■ What you should do ■
Write out every line of the entries below as a numbered list, skipping any blank lines.

========================

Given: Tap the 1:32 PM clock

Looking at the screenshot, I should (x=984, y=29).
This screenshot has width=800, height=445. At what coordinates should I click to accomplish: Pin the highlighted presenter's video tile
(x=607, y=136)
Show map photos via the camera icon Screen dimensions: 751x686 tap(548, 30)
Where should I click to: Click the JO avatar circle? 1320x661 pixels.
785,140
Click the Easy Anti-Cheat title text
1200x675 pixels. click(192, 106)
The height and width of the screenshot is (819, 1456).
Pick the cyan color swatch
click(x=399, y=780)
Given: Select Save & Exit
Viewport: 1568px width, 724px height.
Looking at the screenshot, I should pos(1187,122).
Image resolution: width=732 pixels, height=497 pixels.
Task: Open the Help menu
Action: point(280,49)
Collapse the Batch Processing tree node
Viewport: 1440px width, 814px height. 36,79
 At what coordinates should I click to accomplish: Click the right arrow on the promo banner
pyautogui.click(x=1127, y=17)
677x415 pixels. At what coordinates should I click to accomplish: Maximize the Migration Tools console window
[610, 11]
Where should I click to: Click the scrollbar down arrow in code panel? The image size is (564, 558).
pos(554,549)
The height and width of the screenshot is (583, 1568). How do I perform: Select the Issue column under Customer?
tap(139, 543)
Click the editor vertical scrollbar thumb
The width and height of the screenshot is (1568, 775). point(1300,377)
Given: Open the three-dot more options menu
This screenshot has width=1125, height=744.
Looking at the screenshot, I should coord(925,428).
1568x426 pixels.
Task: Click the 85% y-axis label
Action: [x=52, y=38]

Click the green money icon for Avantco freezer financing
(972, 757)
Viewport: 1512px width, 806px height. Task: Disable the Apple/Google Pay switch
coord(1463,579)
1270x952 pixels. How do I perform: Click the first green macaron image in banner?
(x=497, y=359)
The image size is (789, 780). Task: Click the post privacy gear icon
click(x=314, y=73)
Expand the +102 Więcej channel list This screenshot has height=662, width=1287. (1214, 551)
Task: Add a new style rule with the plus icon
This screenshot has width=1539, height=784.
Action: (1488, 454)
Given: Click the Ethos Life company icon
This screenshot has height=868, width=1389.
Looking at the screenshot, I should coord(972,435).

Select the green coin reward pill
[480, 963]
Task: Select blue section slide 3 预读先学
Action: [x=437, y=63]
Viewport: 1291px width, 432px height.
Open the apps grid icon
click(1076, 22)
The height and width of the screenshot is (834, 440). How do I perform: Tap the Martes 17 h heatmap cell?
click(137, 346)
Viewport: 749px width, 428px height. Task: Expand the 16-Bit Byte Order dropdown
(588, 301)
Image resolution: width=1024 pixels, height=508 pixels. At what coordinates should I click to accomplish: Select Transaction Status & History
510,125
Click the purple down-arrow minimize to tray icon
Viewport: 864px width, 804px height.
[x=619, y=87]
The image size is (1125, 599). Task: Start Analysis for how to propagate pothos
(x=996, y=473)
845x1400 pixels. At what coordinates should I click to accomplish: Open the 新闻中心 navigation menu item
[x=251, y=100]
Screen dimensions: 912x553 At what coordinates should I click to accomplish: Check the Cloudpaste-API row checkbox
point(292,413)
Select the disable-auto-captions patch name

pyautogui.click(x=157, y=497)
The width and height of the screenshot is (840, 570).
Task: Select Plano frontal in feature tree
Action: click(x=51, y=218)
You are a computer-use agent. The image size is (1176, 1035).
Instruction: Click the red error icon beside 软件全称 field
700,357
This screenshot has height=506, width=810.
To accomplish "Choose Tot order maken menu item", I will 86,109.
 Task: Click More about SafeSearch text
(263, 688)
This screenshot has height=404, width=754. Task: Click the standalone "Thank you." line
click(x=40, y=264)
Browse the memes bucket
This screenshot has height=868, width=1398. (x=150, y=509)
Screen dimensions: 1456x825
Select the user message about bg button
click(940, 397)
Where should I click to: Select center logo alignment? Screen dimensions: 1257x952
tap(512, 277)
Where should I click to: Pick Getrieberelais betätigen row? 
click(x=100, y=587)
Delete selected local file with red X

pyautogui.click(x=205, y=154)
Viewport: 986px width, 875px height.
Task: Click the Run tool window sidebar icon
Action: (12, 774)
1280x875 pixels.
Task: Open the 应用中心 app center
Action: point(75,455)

========================

■ Exercise output ■
1. Given: Tap the 1:32 PM clock
2. Looking at the screenshot, I should (x=984, y=29).
3. This screenshot has width=800, height=445. At what coordinates should I click to accomplish: Pin the highlighted presenter's video tile
4. (x=607, y=136)
5. Show map photos via the camera icon Screen dimensions: 751x686 tap(548, 30)
6. Where should I click to: Click the JO avatar circle? 1320x661 pixels.
7. 785,140
8. Click the Easy Anti-Cheat title text
9. 1200x675 pixels. click(192, 106)
10. The height and width of the screenshot is (819, 1456).
11. Pick the cyan color swatch
12. click(x=399, y=780)
13. Given: Select Save & Exit
14. Viewport: 1568px width, 724px height.
15. Looking at the screenshot, I should pos(1187,122).
16. Image resolution: width=732 pixels, height=497 pixels.
17. Task: Open the Help menu
18. Action: point(280,49)
19. Collapse the Batch Processing tree node
20. Viewport: 1440px width, 814px height. 36,79
21.  At what coordinates should I click to accomplish: Click the right arrow on the promo banner
22. pyautogui.click(x=1127, y=17)
23. 677x415 pixels. At what coordinates should I click to accomplish: Maximize the Migration Tools console window
24. [610, 11]
25. Where should I click to: Click the scrollbar down arrow in code panel? The image size is (564, 558).
26. pos(554,549)
27. The height and width of the screenshot is (583, 1568). How do I perform: Select the Issue column under Customer?
28. tap(139, 543)
29. Click the editor vertical scrollbar thumb
30. The width and height of the screenshot is (1568, 775). point(1300,377)
31. Given: Open the three-dot more options menu
32. This screenshot has width=1125, height=744.
33. Looking at the screenshot, I should coord(925,428).
34. 1568x426 pixels.
35. Task: Click the 85% y-axis label
36. Action: [x=52, y=38]
37. Click the green money icon for Avantco freezer financing
38. (972, 757)
39. Viewport: 1512px width, 806px height. Task: Disable the Apple/Google Pay switch
40. coord(1463,579)
41. 1270x952 pixels. How do I perform: Click the first green macaron image in banner?
42. (x=497, y=359)
43. The image size is (789, 780). Task: Click the post privacy gear icon
44. click(x=314, y=73)
45. Expand the +102 Więcej channel list This screenshot has height=662, width=1287. (1214, 551)
46. Task: Add a new style rule with the plus icon
47. This screenshot has width=1539, height=784.
48. Action: (1488, 454)
49. Given: Click the Ethos Life company icon
50. This screenshot has height=868, width=1389.
51. Looking at the screenshot, I should coord(972,435).
52. Select the green coin reward pill
53. [480, 963]
54. Task: Select blue section slide 3 预读先学
55. Action: [x=437, y=63]
56. Viewport: 1291px width, 432px height.
57. Open the apps grid icon
58. click(1076, 22)
59. The height and width of the screenshot is (834, 440). How do I perform: Tap the Martes 17 h heatmap cell?
60. click(137, 346)
61. Viewport: 749px width, 428px height. Task: Expand the 16-Bit Byte Order dropdown
62. (588, 301)
63. Image resolution: width=1024 pixels, height=508 pixels. At what coordinates should I click to accomplish: Select Transaction Status & History
64. 510,125
65. Click the purple down-arrow minimize to tray icon
66. Viewport: 864px width, 804px height.
67. [x=619, y=87]
68. The image size is (1125, 599). Task: Start Analysis for how to propagate pothos
69. (x=996, y=473)
70. 845x1400 pixels. At what coordinates should I click to accomplish: Open the 新闻中心 navigation menu item
71. [x=251, y=100]
72. Screen dimensions: 912x553 At what coordinates should I click to accomplish: Check the Cloudpaste-API row checkbox
73. point(292,413)
74. Select the disable-auto-captions patch name
75. pyautogui.click(x=157, y=497)
76. The width and height of the screenshot is (840, 570).
77. Task: Select Plano frontal in feature tree
78. Action: click(x=51, y=218)
79. You are a computer-use agent. The image size is (1176, 1035).
80. Instruction: Click the red error icon beside 软件全称 field
81. 700,357
82. This screenshot has height=506, width=810.
83. To accomplish "Choose Tot order maken menu item", I will 86,109.
84.  Task: Click More about SafeSearch text
85. (263, 688)
86. This screenshot has height=404, width=754. Task: Click the standalone "Thank you." line
87. click(x=40, y=264)
88. Browse the memes bucket
89. This screenshot has height=868, width=1398. (x=150, y=509)
90. Screen dimensions: 1456x825
91. Select the user message about bg button
92. click(940, 397)
93. Where should I click to: Select center logo alignment? Screen dimensions: 1257x952
94. tap(512, 277)
95. Where should I click to: Pick Getrieberelais betätigen row? 
96. click(x=100, y=587)
97. Delete selected local file with red X
98. pyautogui.click(x=205, y=154)
99. Viewport: 986px width, 875px height.
100. Task: Click the Run tool window sidebar icon
101. Action: (12, 774)
102. 1280x875 pixels.
103. Task: Open the 应用中心 app center
104. Action: point(75,455)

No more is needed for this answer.